We also studied the data on the number of companies, both public and private, incorporated in different industries. Between 2016-17 and 2023-24, the total number of companies in the country went up from 981,491 to 1,629,560. The CAGR is 7.5%.
In manufacturing, the growth rate was 6.3% as the number of companies rose from 215,594 to 330,369 in the same period. The total paid-up capital rose from ₹21.9 trillion to nearly ₹37 trillion over the same period, at a CAGR of 7.8%.
In manufacturing, the corresponding figures are a little over ₹6 trillion and nearly ₹10.6 trillion at a CAGR of 8.2%. That said, the road ahead is long. The total number of companies in India, at around 16 million, is low even compared to smaller countries.

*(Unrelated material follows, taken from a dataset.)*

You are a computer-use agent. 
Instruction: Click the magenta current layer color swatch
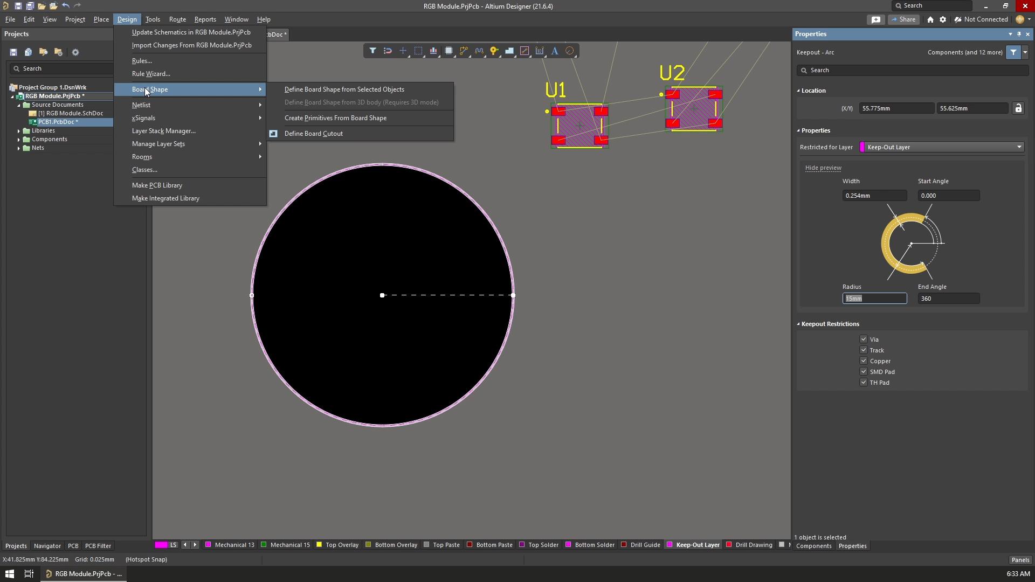coord(161,545)
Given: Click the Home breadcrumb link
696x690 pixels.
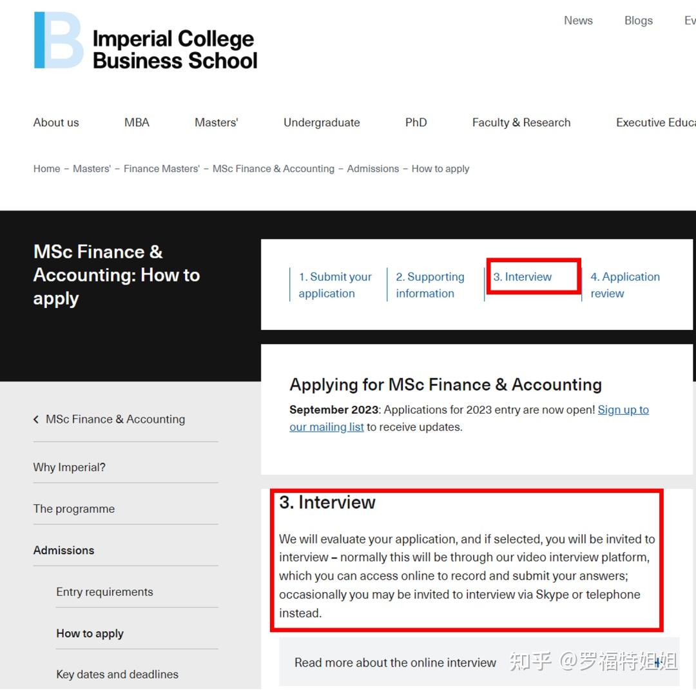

As the Economic Survey of 2023-24 noted, we need a tripartite conversation between the Union and state governments and the private sector on deregulation and the deployment of technology in the context of labour versus capital, and particularly on labour’s share of income.
On deregulation, much has been done, but much remains to be done too, particularly in states and by local governments. Policy stability and continuity are desirable goals to pursue at all levels of government. This should include a discussion on the trade-off between boosting employment and the costs entailed by mandated employee benefits.
Apart from these, entrepreneurs and industrialists must reflect on whether they have a passion for growth. Do they prefer to be big fish in small ponds or small fish in an ocean? Among other things, their choices too will determine how soon and how easily the pond becomes an ocean.
These are the author’s personal views.